The newest stray was a beagle puppy whose feet and ears were still too big for his body. He had the feisty personality our beagle Alvie probably had as a puppy but, unless a female dog is around, now expresses his personality mostly while sleeping.
No lost-and-found ads for a beagle puppy appeared. DC wanted to keep the puppy. That appeared to be OK with our dogs Lucy and Alvie. Lucy sat sphinx-like when he nipped at her collars or her ears. Alvie wrestled with him. But our socially unskilled dog Hank growled if the puppy ventured into his vicinity. The puppy growled back.
Bloodshed was a constant possibility. We decided not to name him. This puppy needed a new home.
A puppy is a lot of dog for most people to take on. We tried parents, friends, known beagle lovers. They wished they could and tried to think of someone who really could. After a week, Hank's hot breath was not cooling off.
Then DC remembered Maurice and Mollie.
In 1998, Maurice ran a newspaper ad offering a $1,000 reward for his miniature beagle Mollie. Mollie rarely left Maurice's side. She rode in the combine with him. She went to the tavern with him. But she disappeared from his farm about noon one early December day. He didn't know if someone had stolen her for a hunting dog or if her hunting instincts had gotten her lost.
He and his family handed out fliers with Mollie's picture and positioned rented flashing advertising signs along roadways. Maurice went to dog auctions hoping to find her. He never did.
Maurice wasn't an ordinary farmer, and his 160-acre place was no ordinary farm. Back then he had 37 bison, eight white elk, 25 brown elk, four camels, two zebras, seven fallow deer, a white-tail deer, an emu, eight donkeys, five llamas and two wallabies. As most homemade zoos do, this one started innocently with the purchase of a few fallow deer, a donkey and some ostriches at an exotic animal auction. Then came incubators. Soon school buses were parking on the county road.
When I called about the puppy, Maurice didn't even pause to consider. "I'll take him," he said.
On the drive out to the farm Saturday morning, the puppy threw up on DC and she cried some, wondering whether he would be happier out there in the country or back home with us in spite of Hank. What I knew when we were looking for a home for the puppy is that DC thought of Maurice because she understood how much he loved Mollie.
The farm ain't quite what it used to be. The majority of the exotic animals are gone. Feeding and caring for so many got to be a burden for a lone farmer who still makes his living growing crops. But the farm still buzzed with life.

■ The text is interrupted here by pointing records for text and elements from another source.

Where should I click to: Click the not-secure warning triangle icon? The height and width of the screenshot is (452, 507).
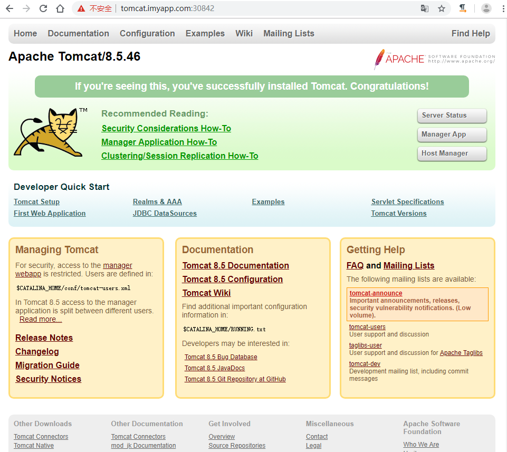[81, 8]
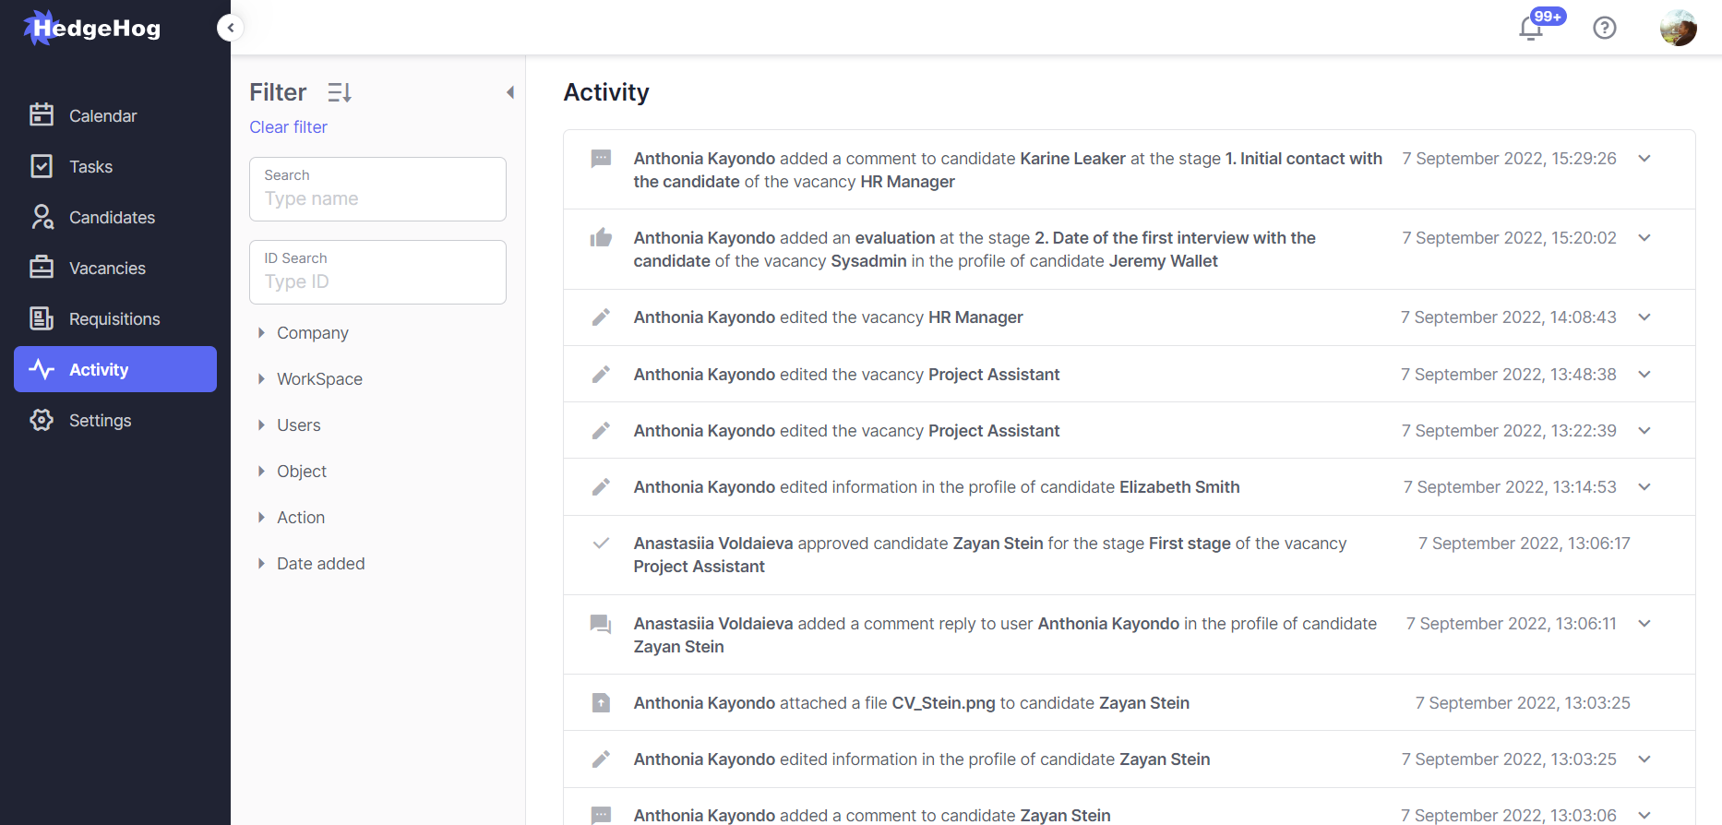Click the notifications bell with 99+ badge
This screenshot has height=825, width=1722.
click(x=1531, y=28)
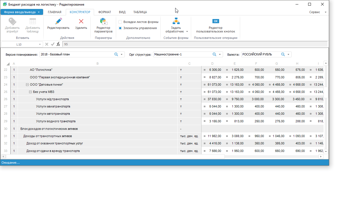
Task: Switch to the ГЛАВНАЯ ribbon tab
Action: coord(54,12)
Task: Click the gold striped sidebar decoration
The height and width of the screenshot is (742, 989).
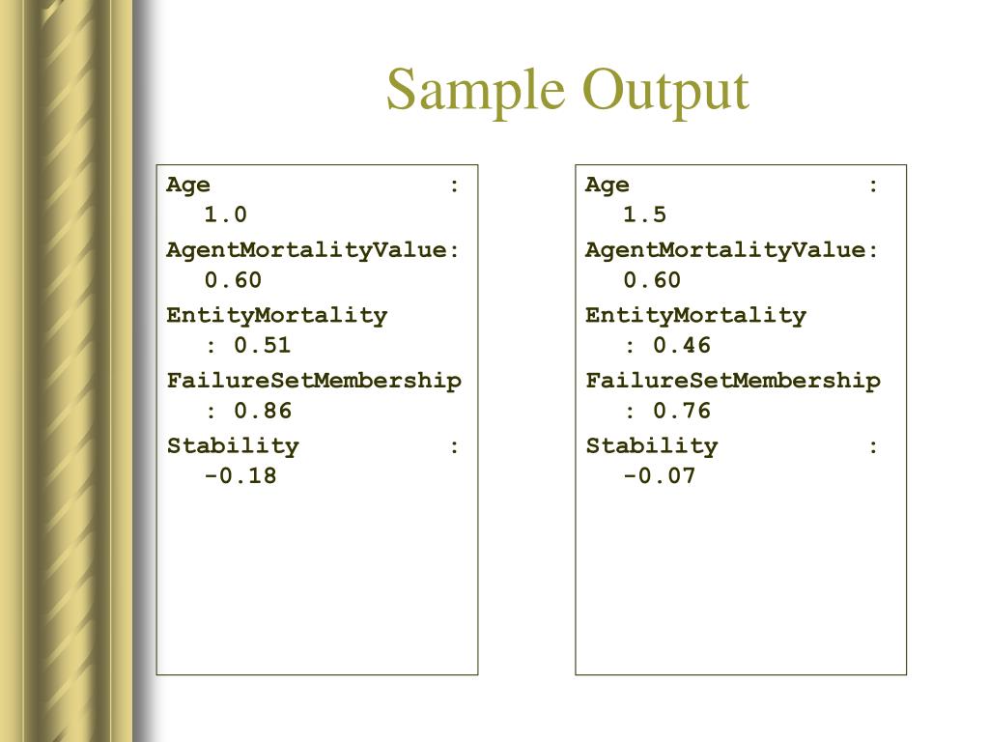Action: [x=67, y=371]
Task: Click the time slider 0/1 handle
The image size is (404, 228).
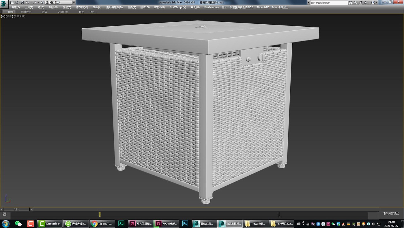Action: pyautogui.click(x=16, y=209)
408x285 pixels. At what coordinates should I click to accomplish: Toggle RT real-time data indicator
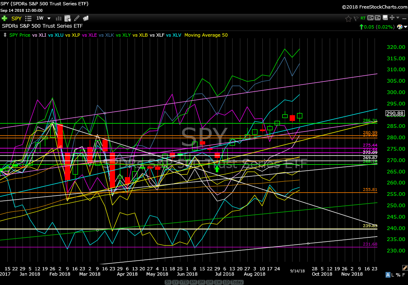(x=363, y=18)
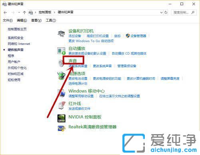Open the 文件(F) menu
The height and width of the screenshot is (155, 200).
point(8,20)
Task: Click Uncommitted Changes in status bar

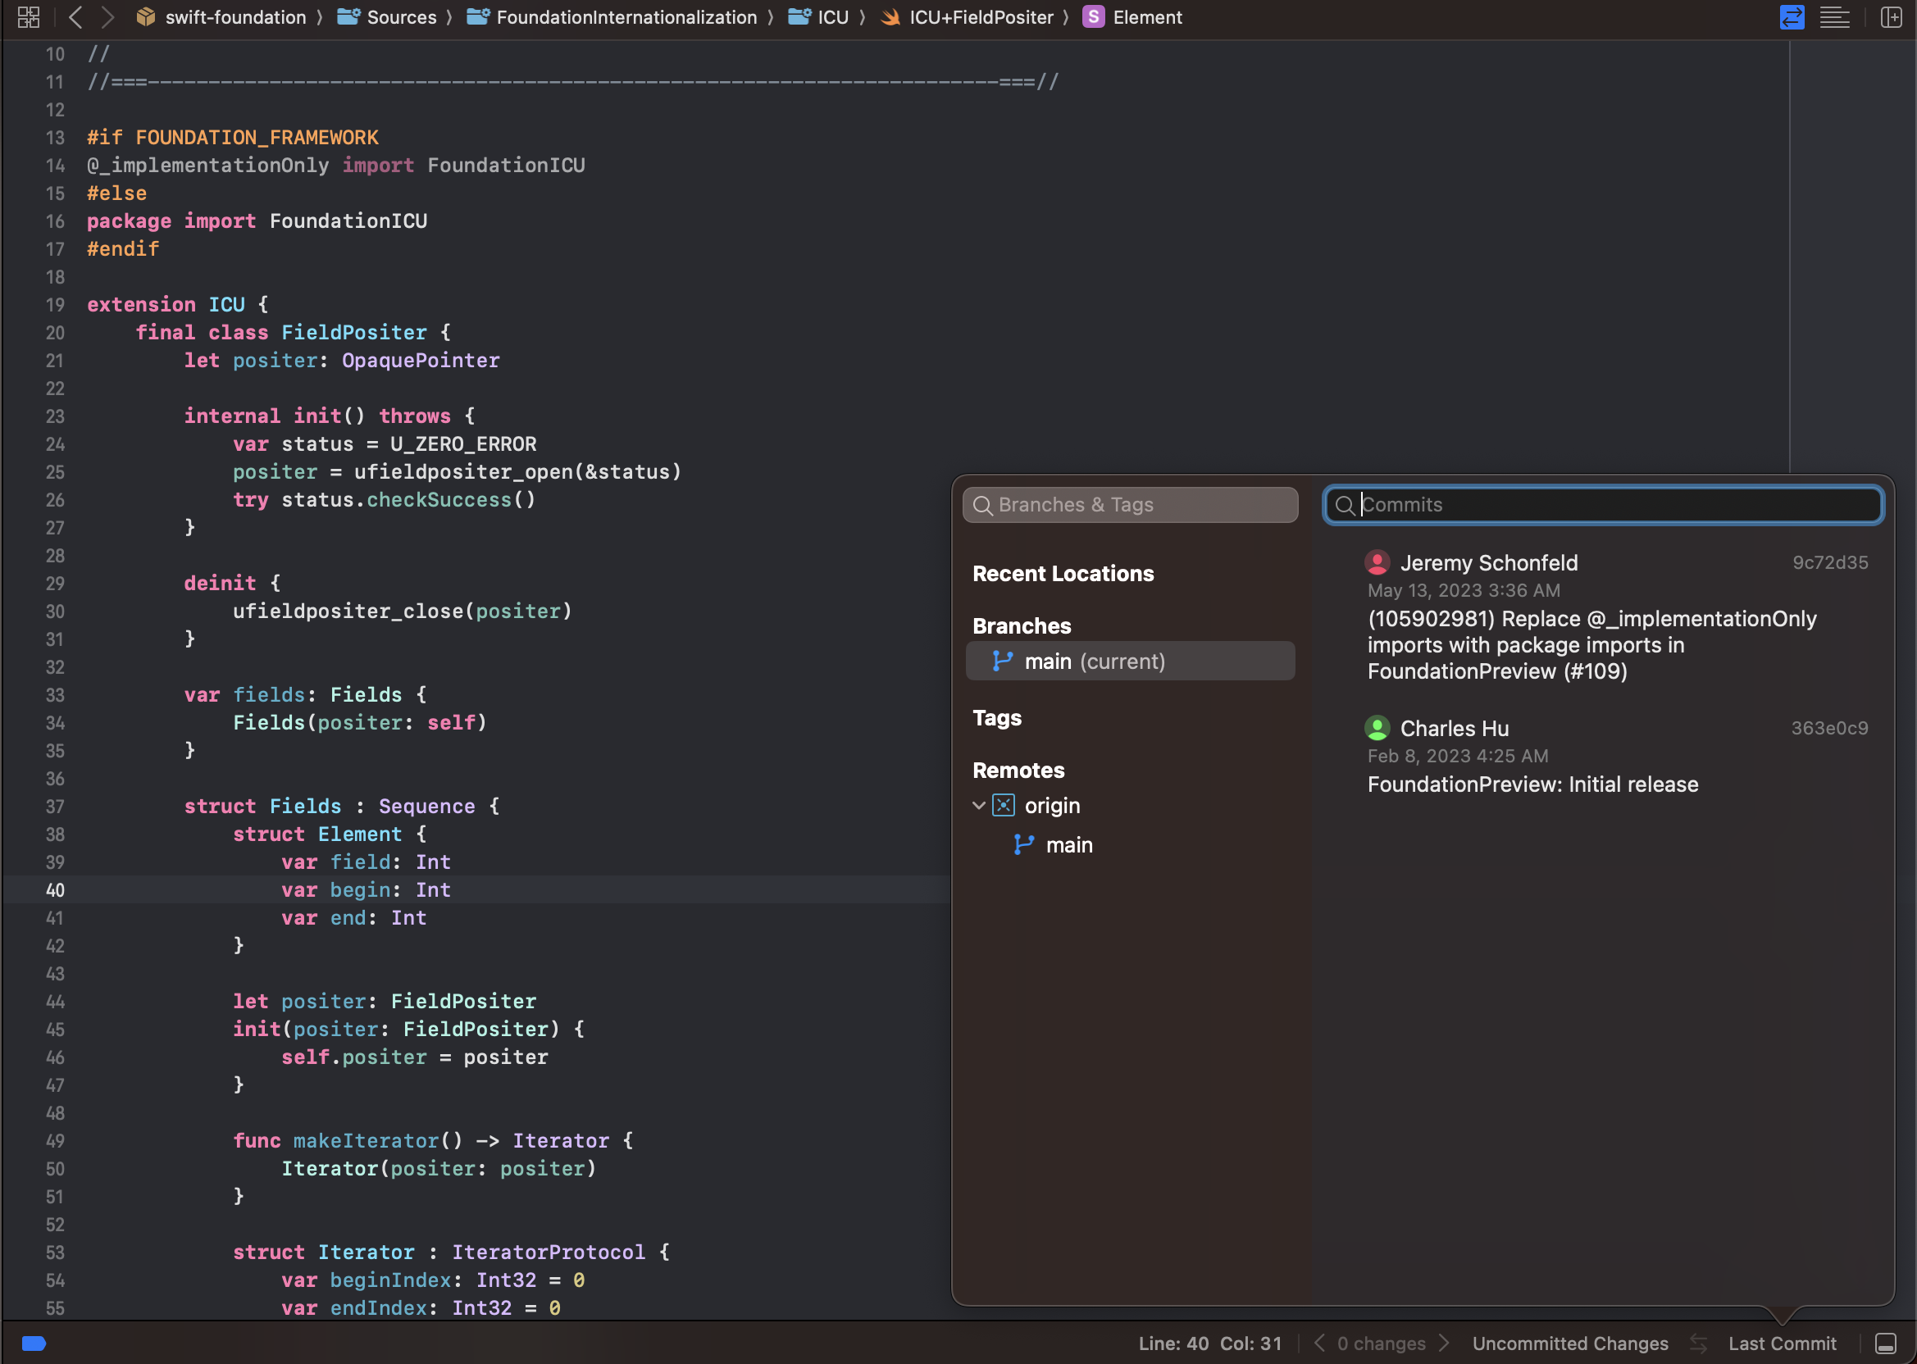Action: [1569, 1343]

Margie and Maurice stood in the backyard talking with their grown children and young grandchildren. A profusion of plants and flowers filled the yard. Zebras and fallow deer grazed on the next hill over. Willie, one of their dogs, was about. The other one, a pug called The Tank, appeared.
Grandchildren greeted the newest member of the family and passed him around.
Wherever Mollie is, this member of her beagle clan had found paradise. They named him Otis.
Sam Blackwell is managing editor of the Southeast Missourian.